Tell how many lines of the data include the word "logo". Nothing but the number belongs in the answer.

Stored data
************

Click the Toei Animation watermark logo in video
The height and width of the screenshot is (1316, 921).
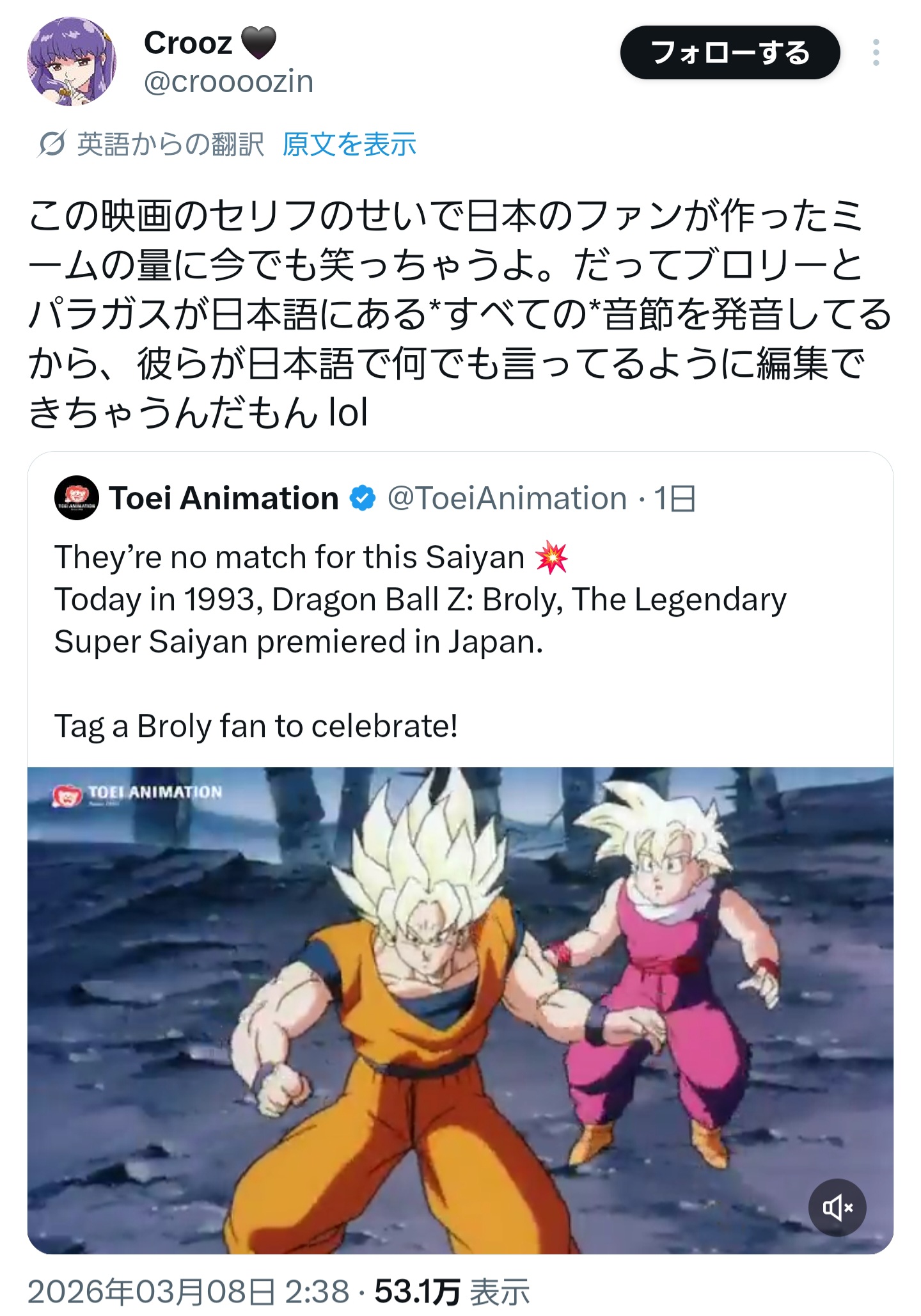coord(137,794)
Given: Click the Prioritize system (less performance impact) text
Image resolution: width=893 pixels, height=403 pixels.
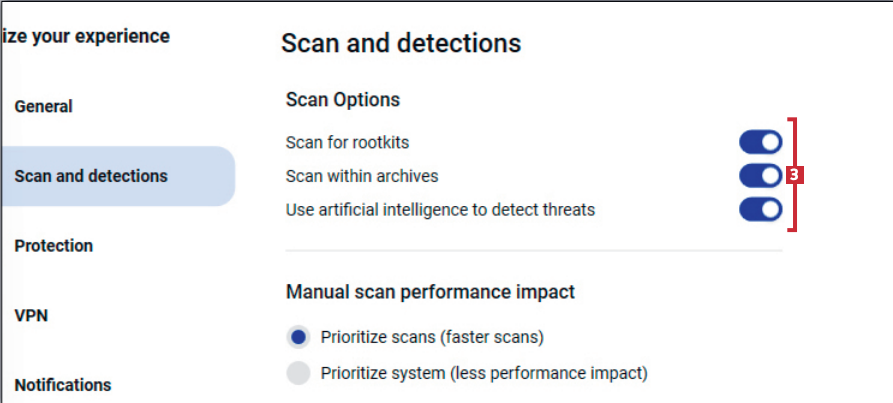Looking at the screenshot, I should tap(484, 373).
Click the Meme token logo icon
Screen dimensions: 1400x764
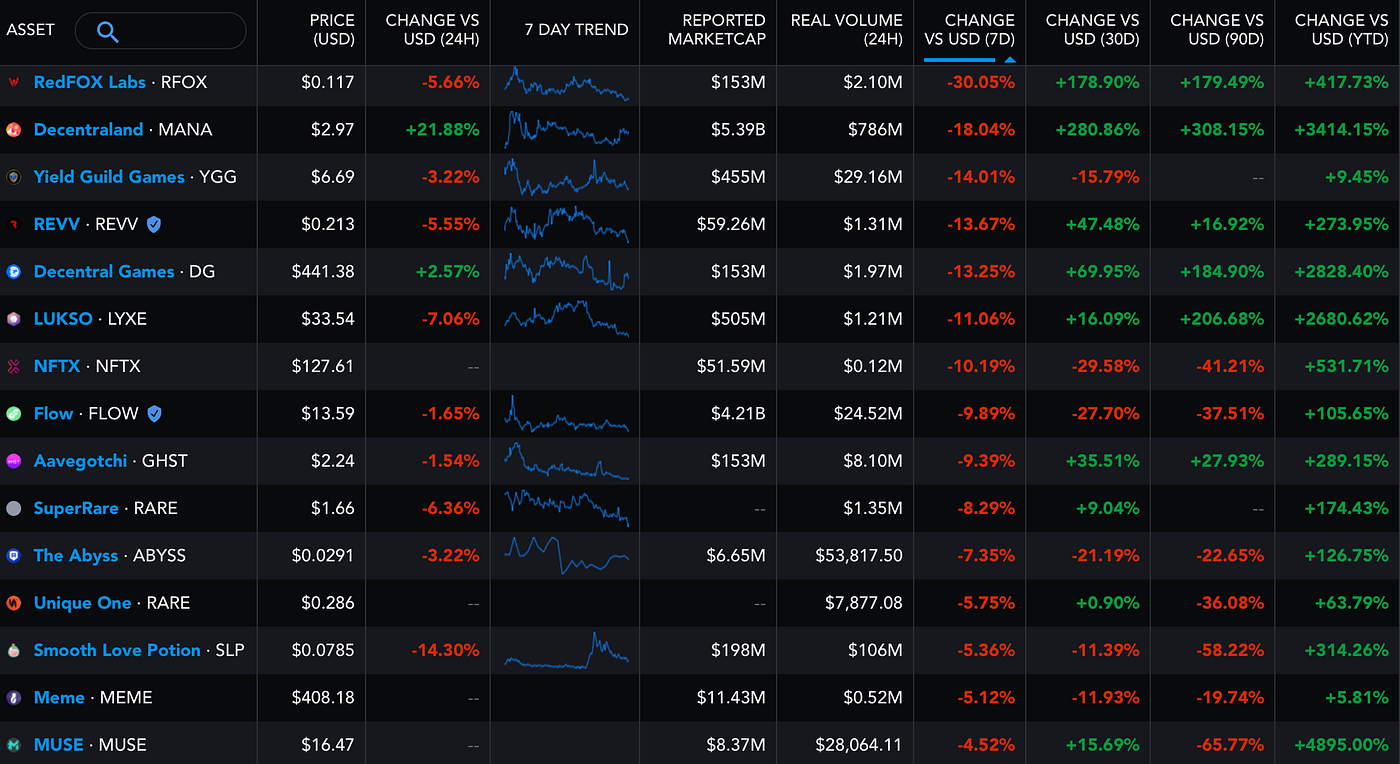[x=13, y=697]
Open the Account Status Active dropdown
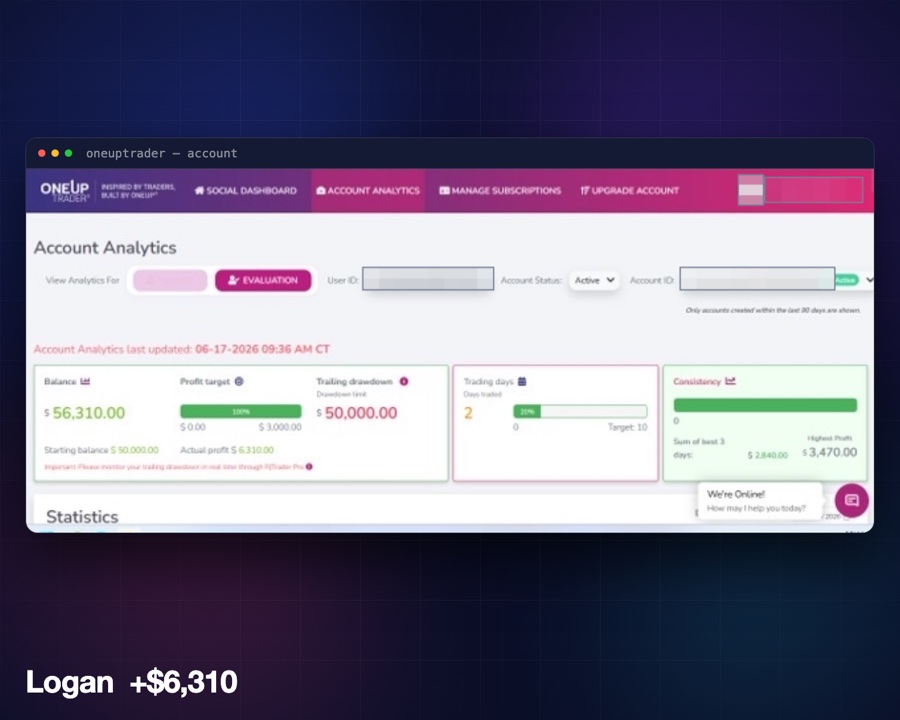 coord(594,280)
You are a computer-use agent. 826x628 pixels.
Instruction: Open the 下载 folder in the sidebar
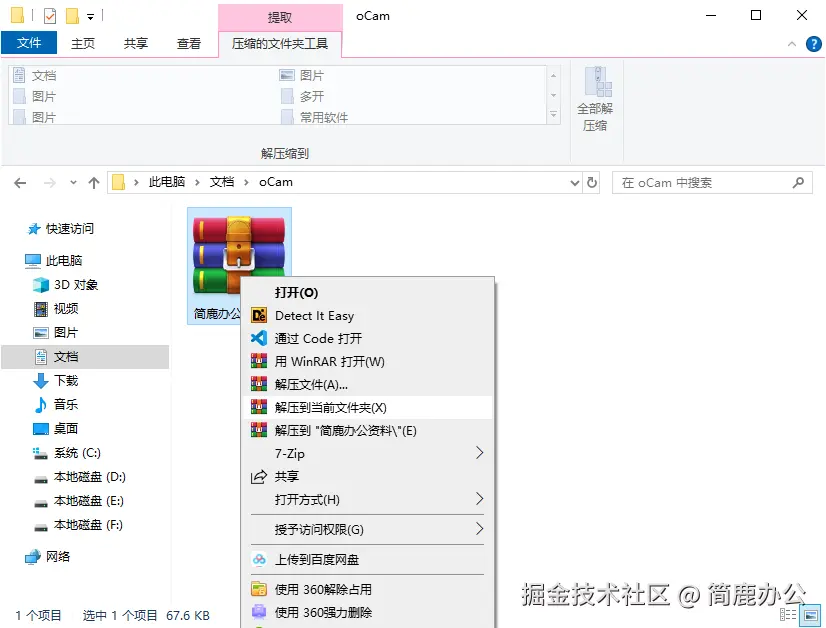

************

Written response
2